THE TASK - The entries are to be duplicated exactly, with nothing left out.
==================================================
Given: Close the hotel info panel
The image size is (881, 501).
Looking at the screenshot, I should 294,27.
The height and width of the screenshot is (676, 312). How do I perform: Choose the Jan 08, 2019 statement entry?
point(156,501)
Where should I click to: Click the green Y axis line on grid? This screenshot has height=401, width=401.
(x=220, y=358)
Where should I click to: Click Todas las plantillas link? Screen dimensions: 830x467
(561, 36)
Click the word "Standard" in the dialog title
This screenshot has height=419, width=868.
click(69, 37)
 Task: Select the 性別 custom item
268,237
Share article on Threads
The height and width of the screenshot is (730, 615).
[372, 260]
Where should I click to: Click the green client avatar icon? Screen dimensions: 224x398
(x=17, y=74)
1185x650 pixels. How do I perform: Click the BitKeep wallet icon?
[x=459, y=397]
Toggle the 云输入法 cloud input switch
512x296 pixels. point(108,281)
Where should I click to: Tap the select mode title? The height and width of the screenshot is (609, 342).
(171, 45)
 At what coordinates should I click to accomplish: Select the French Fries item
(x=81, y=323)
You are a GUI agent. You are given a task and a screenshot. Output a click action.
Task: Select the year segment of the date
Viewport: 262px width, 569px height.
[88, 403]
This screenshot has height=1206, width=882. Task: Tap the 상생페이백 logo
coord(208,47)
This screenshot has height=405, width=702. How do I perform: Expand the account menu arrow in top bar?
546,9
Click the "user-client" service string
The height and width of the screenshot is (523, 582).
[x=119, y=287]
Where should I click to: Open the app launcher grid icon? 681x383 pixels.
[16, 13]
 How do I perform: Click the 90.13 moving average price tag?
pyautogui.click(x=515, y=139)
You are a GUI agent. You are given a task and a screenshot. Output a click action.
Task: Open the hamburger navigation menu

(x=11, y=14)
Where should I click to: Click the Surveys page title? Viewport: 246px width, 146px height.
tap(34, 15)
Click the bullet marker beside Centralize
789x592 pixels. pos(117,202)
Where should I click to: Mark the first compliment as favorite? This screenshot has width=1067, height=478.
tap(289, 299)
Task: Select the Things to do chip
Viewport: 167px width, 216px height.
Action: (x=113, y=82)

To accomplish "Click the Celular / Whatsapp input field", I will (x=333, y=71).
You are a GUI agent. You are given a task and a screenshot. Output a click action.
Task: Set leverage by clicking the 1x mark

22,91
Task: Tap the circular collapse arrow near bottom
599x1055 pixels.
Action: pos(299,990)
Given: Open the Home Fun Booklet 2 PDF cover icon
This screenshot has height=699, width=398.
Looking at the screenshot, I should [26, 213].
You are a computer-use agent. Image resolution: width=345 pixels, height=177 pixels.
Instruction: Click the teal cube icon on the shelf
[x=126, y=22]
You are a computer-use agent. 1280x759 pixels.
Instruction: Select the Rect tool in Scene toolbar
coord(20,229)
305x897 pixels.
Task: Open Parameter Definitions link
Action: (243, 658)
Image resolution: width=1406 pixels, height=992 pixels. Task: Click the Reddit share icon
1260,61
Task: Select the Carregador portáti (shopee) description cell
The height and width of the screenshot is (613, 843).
==================================================
RESPONSE TO THIS TASK -
Given: Close the hotel info panel
The image size is (881, 501).
Looking at the screenshot, I should 294,27.
The height and width of the screenshot is (676, 312). How do I perform: Choose the Jan 08, 2019 statement entry?
point(156,501)
Where should I click to: Click the green Y axis line on grid? This screenshot has height=401, width=401.
(x=220, y=358)
Where should I click to: Click Todas las plantillas link? Screen dimensions: 830x467
(561, 36)
Click the word "Standard" in the dialog title
This screenshot has height=419, width=868.
click(69, 37)
 Task: Select the 性別 custom item
268,237
Share article on Threads
The height and width of the screenshot is (730, 615).
[372, 260]
Where should I click to: Click the green client avatar icon? Screen dimensions: 224x398
(x=17, y=74)
1185x650 pixels. How do I perform: Click the BitKeep wallet icon?
[x=459, y=397]
Toggle the 云输入法 cloud input switch
512x296 pixels. point(108,281)
Where should I click to: Tap the select mode title? The height and width of the screenshot is (609, 342).
(171, 45)
 At what coordinates should I click to accomplish: Select the French Fries item
(x=81, y=323)
You are a GUI agent. You are given a task and a screenshot. Output a click action.
Task: Select the year segment of the date
Viewport: 262px width, 569px height.
[88, 403]
This screenshot has height=1206, width=882. Task: Tap the 상생페이백 logo
coord(208,47)
This screenshot has height=405, width=702. How do I perform: Expand the account menu arrow in top bar?
546,9
Click the "user-client" service string
The height and width of the screenshot is (523, 582).
[x=119, y=287]
Where should I click to: Open the app launcher grid icon? 681x383 pixels.
[16, 13]
 How do I perform: Click the 90.13 moving average price tag?
pyautogui.click(x=515, y=139)
You are a GUI agent. You are given a task and a screenshot. Output a click action.
Task: Open the hamburger navigation menu

(x=11, y=14)
Where should I click to: Click the Surveys page title? Viewport: 246px width, 146px height.
tap(34, 15)
Click the bullet marker beside Centralize
789x592 pixels. pos(117,202)
Where should I click to: Mark the first compliment as favorite? This screenshot has width=1067, height=478.
tap(289, 299)
Task: Select the Things to do chip
Viewport: 167px width, 216px height.
Action: (x=113, y=82)

To accomplish "Click the Celular / Whatsapp input field", I will (x=333, y=71).
You are a GUI agent. You are given a task and a screenshot. Output a click action.
Task: Set leverage by clicking the 1x mark

22,91
Task: Tap the circular collapse arrow near bottom
599x1055 pixels.
Action: pos(299,990)
Given: Open the Home Fun Booklet 2 PDF cover icon
This screenshot has height=699, width=398.
Looking at the screenshot, I should [26, 213].
You are a computer-use agent. Image resolution: width=345 pixels, height=177 pixels.
Instruction: Click the teal cube icon on the shelf
[x=126, y=22]
You are a computer-use agent. 1280x759 pixels.
Instruction: Select the Rect tool in Scene toolbar
coord(20,229)
305x897 pixels.
Task: Open Parameter Definitions link
Action: (243, 658)
Image resolution: width=1406 pixels, height=992 pixels. Task: Click the Reddit share icon
1260,61
Task: Select the Carregador portáti (shopee) description cell
The height and width of the screenshot is (613, 843).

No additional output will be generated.